Figure 10: Any antenatal care coverage trends in India’s higher mortality state cluster
Pooled analysis of NFHS1-5 and DLHS1-3

In addition to coverage improvements, evidence suggests that quality of ANC has also improved in India’s higher mortality cluster. To approximate quality of ANC, we employed an index that included nine components that generally reflect whether ANC was administered in a timely manner by a skilled provider who conducted key screenings, tests, and examinations as appropriate—collectively representing a maximum score of 13 points. Using that index, high-quality ANC (ANCq) was defined as ANC that satisfied at least 9 of the 13 points. The percentage of women in the higher mortality state cluster who received high-quality ANC improved from 15.4% in 1996 to 78.1% by 2018.2,3 High-quality ANC coverage also rapidly improved in the higher mortality Exemplar states. In 1996, Madhya Pradesh, Odisha, Rajasthan, and Uttar Pradesh had high-quality ANC coverage levels, respectively, of 21.0%, 32.5%, 17.3%, and 12.7%.2 By 2020, these states’ high-quality ANC coverage had respectively risen to 92.5%, 97.3%, 93.8%, and 83.5%.3

The higher mortality Exemplar states employed unique approaches to improve the quality of ANC, addressing context-specific issues they faced.
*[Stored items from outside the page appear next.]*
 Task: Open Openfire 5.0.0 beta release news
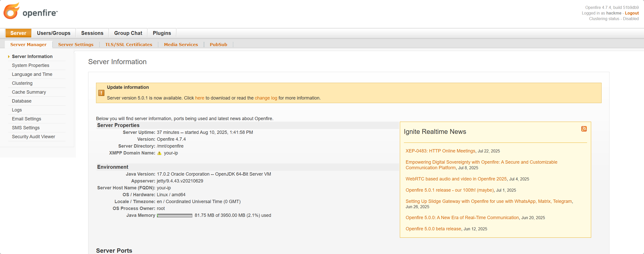click(433, 229)
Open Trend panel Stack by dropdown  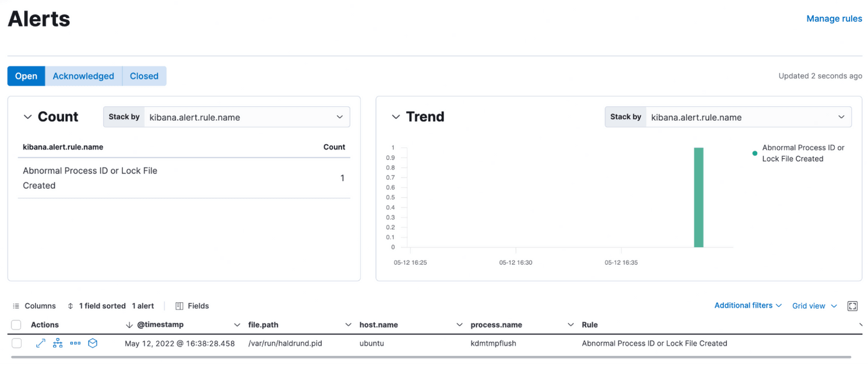[748, 117]
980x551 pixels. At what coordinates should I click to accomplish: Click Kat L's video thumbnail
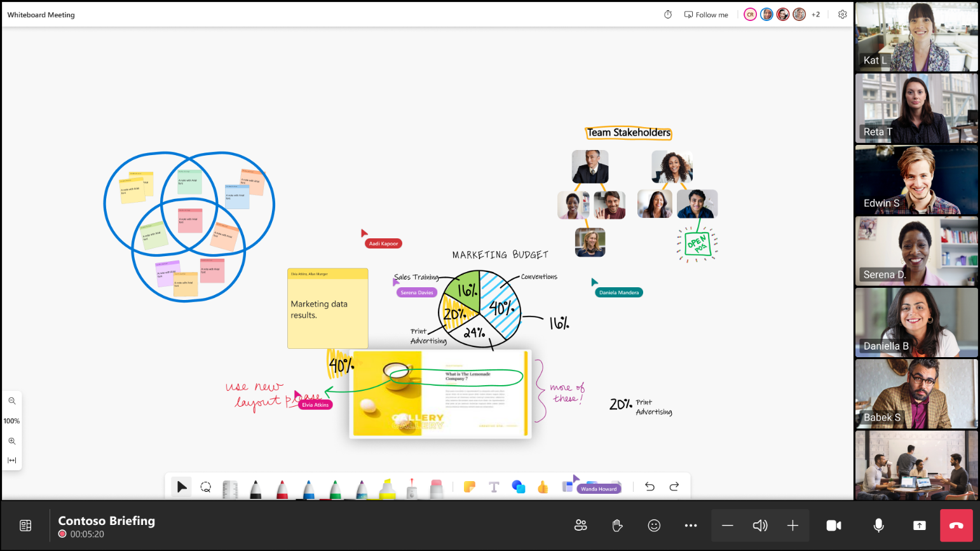click(916, 36)
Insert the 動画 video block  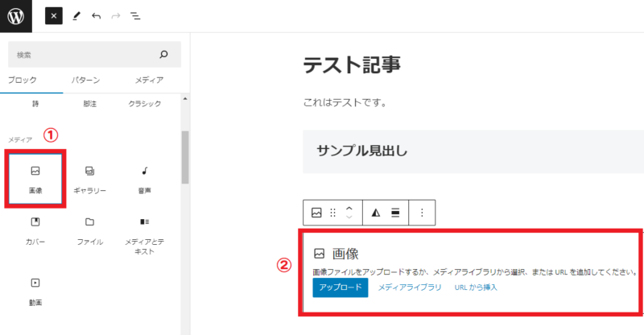(x=35, y=291)
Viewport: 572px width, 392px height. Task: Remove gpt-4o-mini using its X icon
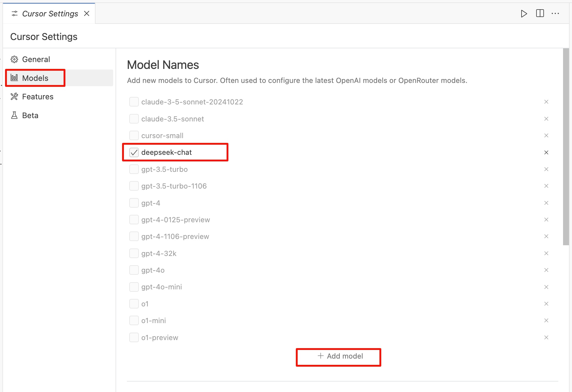pos(546,287)
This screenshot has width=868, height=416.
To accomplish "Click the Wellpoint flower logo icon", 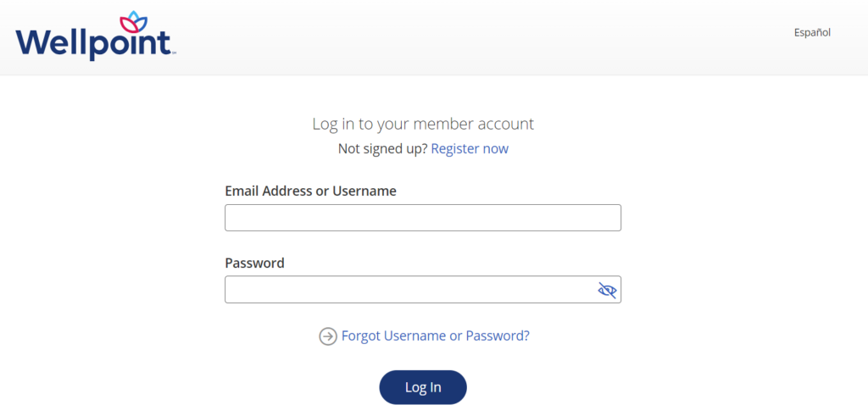I will coord(133,21).
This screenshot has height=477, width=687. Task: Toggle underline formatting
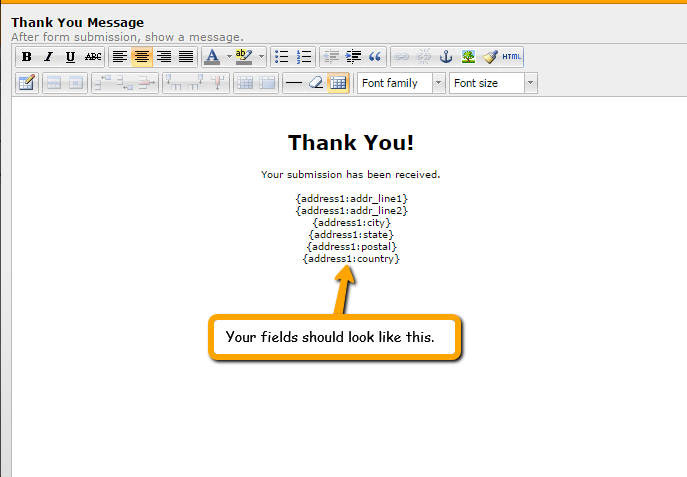[x=70, y=57]
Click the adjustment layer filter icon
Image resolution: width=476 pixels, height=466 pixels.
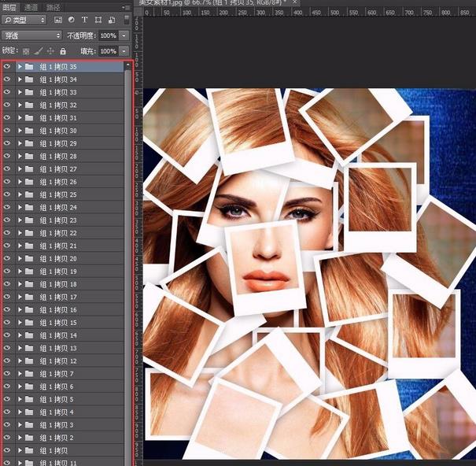tap(72, 20)
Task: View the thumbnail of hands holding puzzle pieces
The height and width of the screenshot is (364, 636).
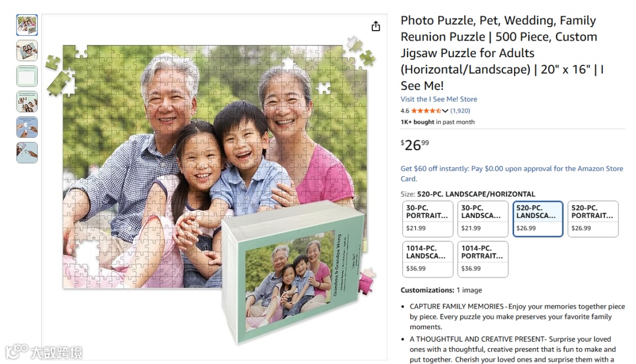Action: coord(27,127)
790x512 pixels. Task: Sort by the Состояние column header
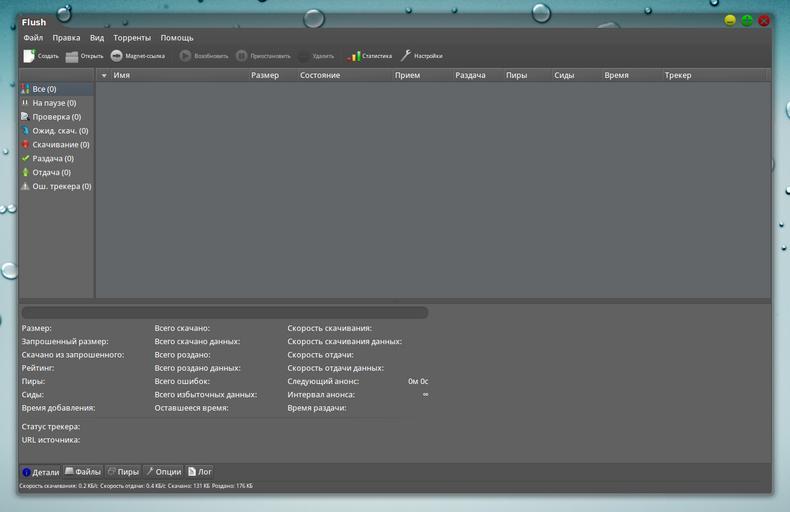click(320, 76)
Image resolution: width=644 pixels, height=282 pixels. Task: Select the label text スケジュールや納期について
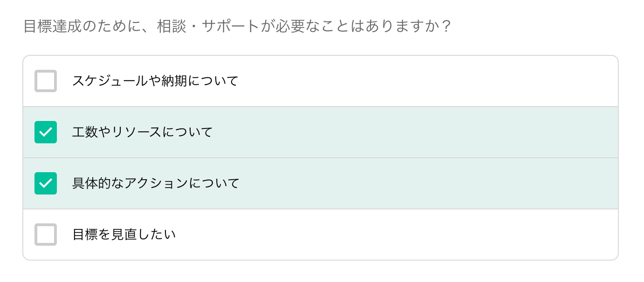pyautogui.click(x=155, y=81)
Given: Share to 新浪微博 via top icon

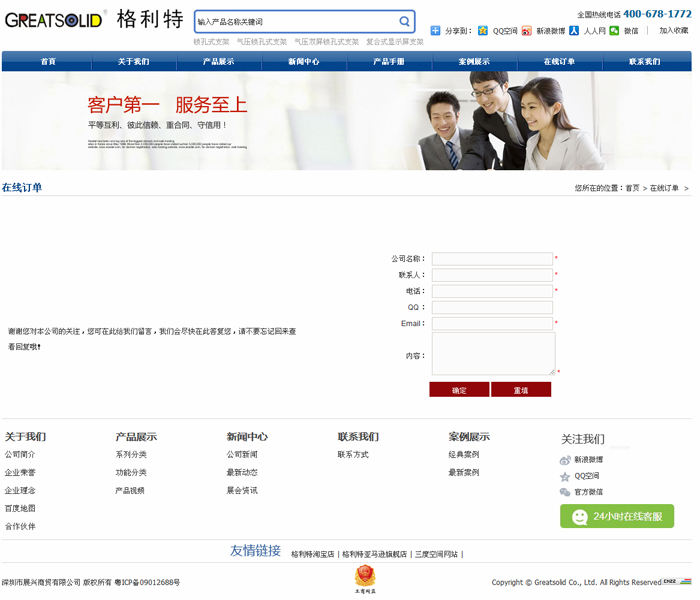Looking at the screenshot, I should tap(526, 31).
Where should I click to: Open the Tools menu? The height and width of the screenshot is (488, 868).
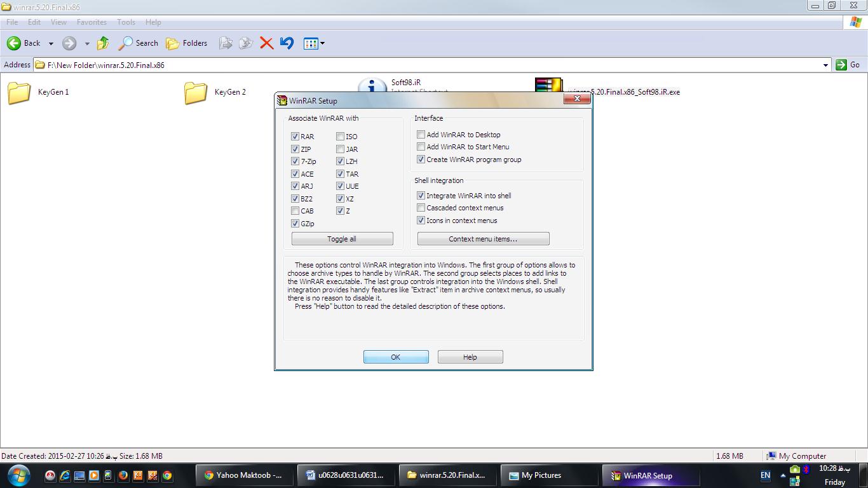point(126,22)
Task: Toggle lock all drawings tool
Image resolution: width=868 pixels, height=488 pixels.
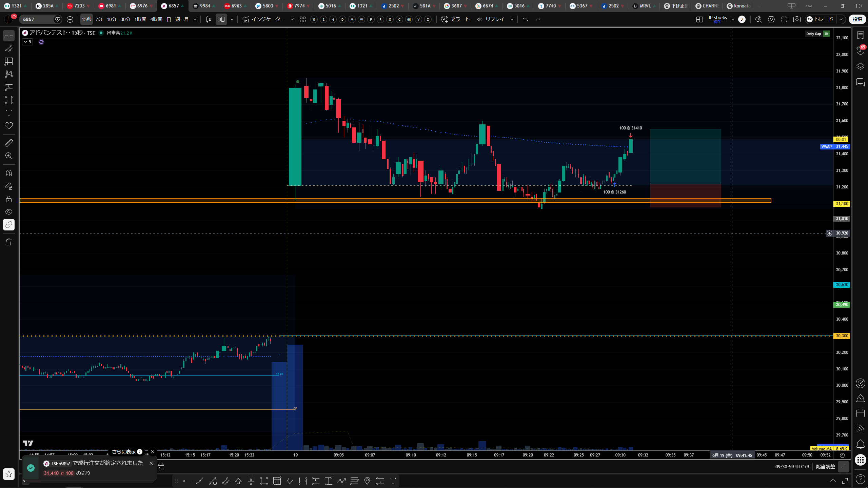Action: (9, 199)
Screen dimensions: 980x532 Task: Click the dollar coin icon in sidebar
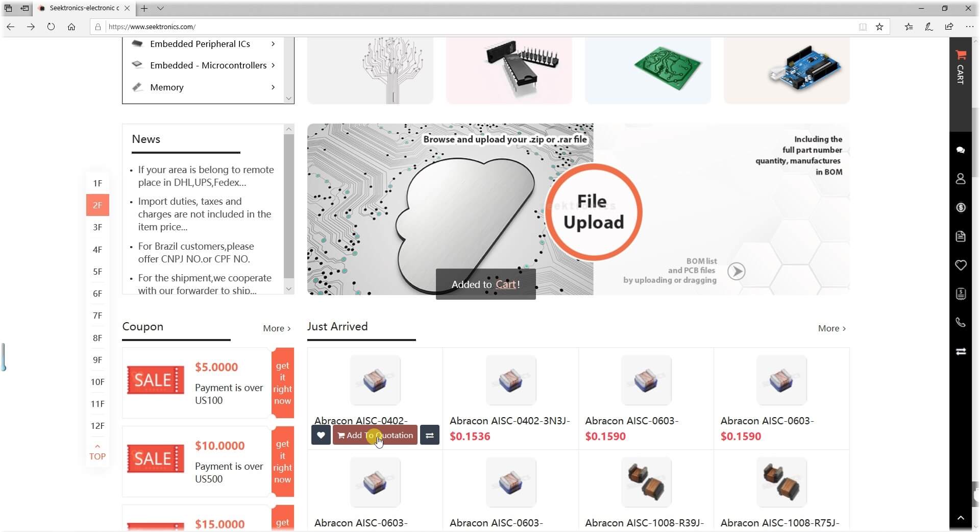(x=961, y=207)
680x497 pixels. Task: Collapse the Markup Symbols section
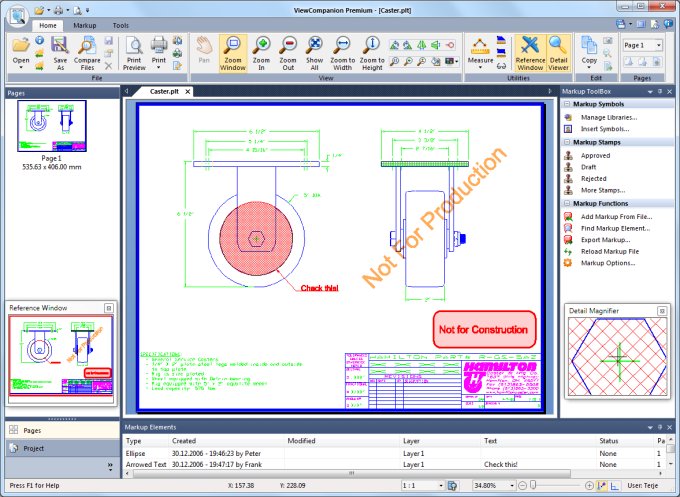567,104
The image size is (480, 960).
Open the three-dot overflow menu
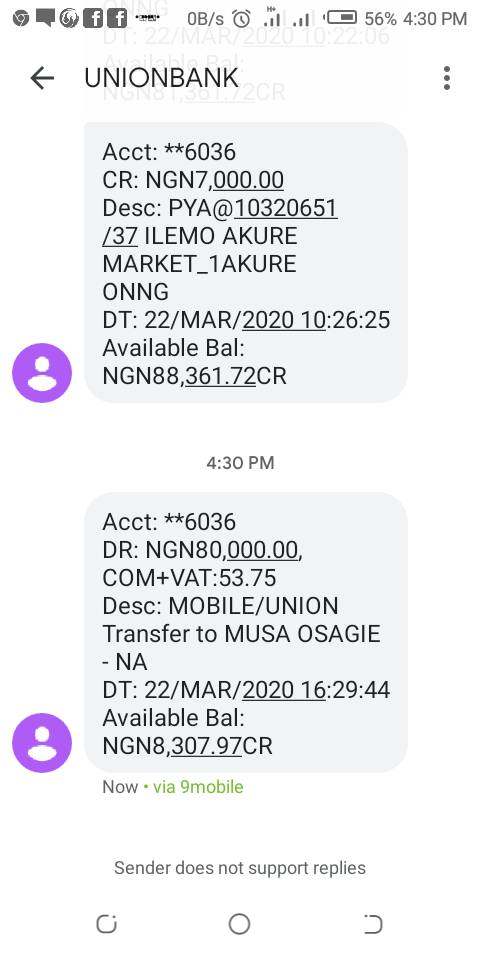tap(447, 78)
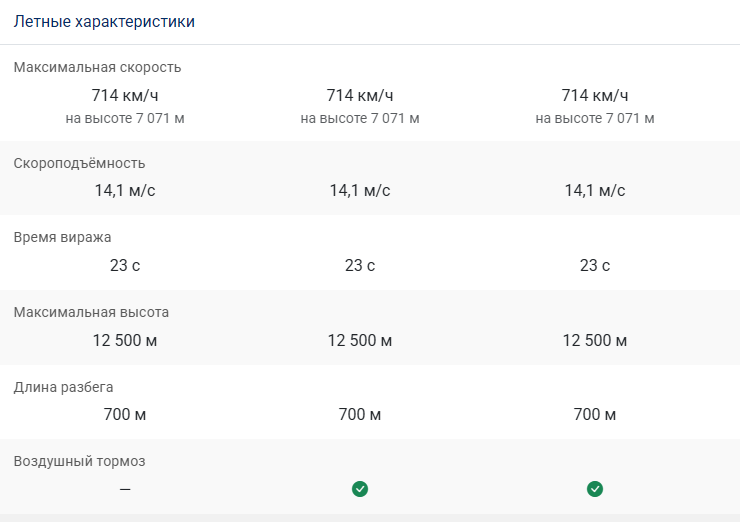This screenshot has width=740, height=522.
Task: Select 700 м in the middle column
Action: 360,415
For example, in Madhya Pradesh the Pre-Conception and Pre-Natal Diagnostic Techniques Act promoted access to ultrasounds.12 This policy aimed to ensure all pregnant women received one ultrasound between weeks 18 and 20 of pregnancy, and at least three ultrasounds during pregnancy.12 As a part of this policy, providers were empowered and financially incentivized to provide ultrasounds, with leaders promoting appropriate use of the procedure.12 Another higher mortality Exemplar state, Odisha, also promoted ultrasound use and emphasized the importance of having at least one antenatal care visit provided by a doctor. Odisha also instituted a system in which women were given a red card at an ANC visit if a provider noticed a factor that would qualify the pregnancy as higher risk. This card is then brought to all future health care visits throughout a woman’s pregnancy to more easily signify that a risk factor has already been identified.13

An auxiliary nurse midwife conducts an anemia test during an antenatal care visit at a Village Health and Nutrition Day in Uttar Pradesh.
An auxiliary nurse midwife conducts an anemia test during an antenatal care visit at a Village Health and Nutrition Day in Uttar Pradesh.
© Prashant Panjiar

Institutional delivery

In the RCH-II/NRHM policy period from 2005 to 2012, the central government placed a strong priority on promoting institutional delivery. The ASHA program and the Janani Suraksha Yojana (JSY) scheme complemented each other by facilitating community-level connection to the health system and mitigating financial barriers to delivery care.10 The higher mortality Exemplar states implemented several specific initiatives beyond these national-level programs that also contributed to institutional delivery progress.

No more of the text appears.